A study conducted at the VIB-KU Leuven Center for Cancer Biology discovered that healthy liver tissue surrounding a tumour activates a defence mechanism that restrains tumour growth.

Remarkably, the researchers found that hyperactivation of this mechanism above levels normally present in the liver, triggered the elimination of different types of liver tumours in mice.

This discovery identifies a novel strategy to fight against liver cancer and could inspire new therapeutic approaches that mobilise normal cells to kill cancer cells.

The results of the study are published in Science.

Current chemotherapies aim at killing rapidly proliferating cancer cells.

However, such therapies are often only temporarily effective because cancer cells quickly evolve drug resistance.

Nowadays, other approaches such as immune therapy do not target tumour cells themselves but activate the natural defence function of the immune system.

The study, led by Prof. Georg Halder (VIB-KU Leuven Center for Cancer Biology), showed that not only the immune system but also non-cancerous liver cells around liver tumours have the capacity to kill nearby tumour cells.

When they experimentally activated this novel mechanism in mice with liver tumours, these mice survived significantly longer and had a drastically reduced tumour burden.

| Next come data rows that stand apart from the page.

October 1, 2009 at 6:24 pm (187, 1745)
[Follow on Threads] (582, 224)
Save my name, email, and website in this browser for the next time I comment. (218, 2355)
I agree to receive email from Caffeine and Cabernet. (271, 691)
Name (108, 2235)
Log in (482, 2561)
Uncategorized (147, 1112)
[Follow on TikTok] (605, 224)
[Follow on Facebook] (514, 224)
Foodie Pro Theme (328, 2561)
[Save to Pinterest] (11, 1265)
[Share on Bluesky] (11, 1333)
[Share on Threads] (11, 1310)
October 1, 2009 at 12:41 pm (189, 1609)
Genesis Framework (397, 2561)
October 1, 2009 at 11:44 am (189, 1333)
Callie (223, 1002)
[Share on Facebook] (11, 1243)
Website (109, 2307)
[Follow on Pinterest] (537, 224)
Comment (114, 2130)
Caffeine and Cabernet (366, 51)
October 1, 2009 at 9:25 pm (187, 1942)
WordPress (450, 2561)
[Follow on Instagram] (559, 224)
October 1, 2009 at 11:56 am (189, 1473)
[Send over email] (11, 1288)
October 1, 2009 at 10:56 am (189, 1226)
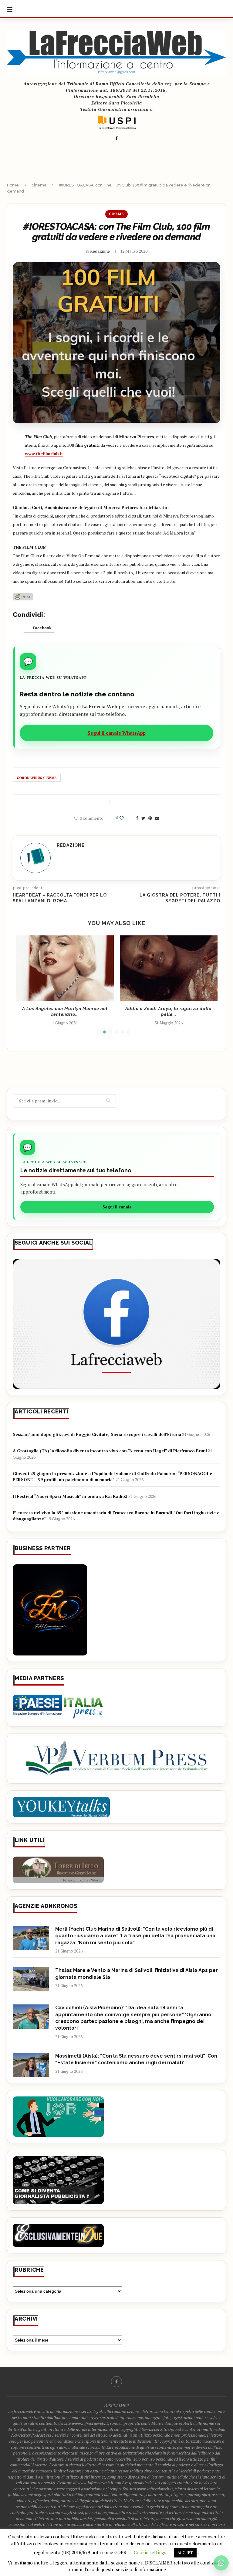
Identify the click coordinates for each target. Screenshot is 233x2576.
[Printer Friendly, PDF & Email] (23, 596)
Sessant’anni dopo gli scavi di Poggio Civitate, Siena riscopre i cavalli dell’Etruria (97, 1434)
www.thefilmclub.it (44, 453)
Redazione (100, 251)
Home (13, 185)
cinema (39, 185)
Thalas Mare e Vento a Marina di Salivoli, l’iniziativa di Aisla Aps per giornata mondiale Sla (136, 1973)
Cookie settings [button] (150, 2552)
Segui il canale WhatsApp (117, 733)
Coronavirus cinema (37, 778)
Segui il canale (117, 1207)
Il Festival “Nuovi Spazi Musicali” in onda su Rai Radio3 (70, 1496)
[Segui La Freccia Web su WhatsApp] (221, 2563)
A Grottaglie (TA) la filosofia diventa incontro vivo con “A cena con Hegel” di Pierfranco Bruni (110, 1451)
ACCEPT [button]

Prof. Halder says: "While the study shows that this anti-tumour mechanism exists, how exactly activated liver cells cause the elimination of cancer cells is not known, but it is obviously a highly significant question that we are currently investigating."

By studying tumour tissues from cancer patients and mouse models for liver cancer, the scientists found that the genes YAP and TAZ were activated around tumours in the liver and that this was the driving force of the anti-tumour mechanism.

This observation was surprising because YAP and TAZ are usually highly expressed in different human cancers where they drive tumour cell proliferation and survival.

"The identification of anti-tumour functions in genes traditionally considered as tumour promoting genes completely changes how we think about cancer genes and their function in normal tissues," says Iván Moya, first author of the paper.

While this study showed that this anti-tumour mechanism can kill tumours and metastases in the liver, it is not yet known whether similar mechanisms can be activated in other organs.

"Given the striking anti-tumour effect of YAP-activated liver cells on liver tumours, our discovery has the potential to provide ground-breaking insights into a novel strategy to fight," says Stephanie Castaldo, co-first-author.

However, while this remarkable finding identifies a completely new strategy to fight cancer in mice, this study is the first molecular characterisation of this novel anti-tumour mechanism which means that more research is needed to investigate how these findings can be applied to benefit cancer patients.

"Indeed, the next step is to test to what degree this mechanism also affects human cancer cells," says Laura Van den Mooter, also co-first-author.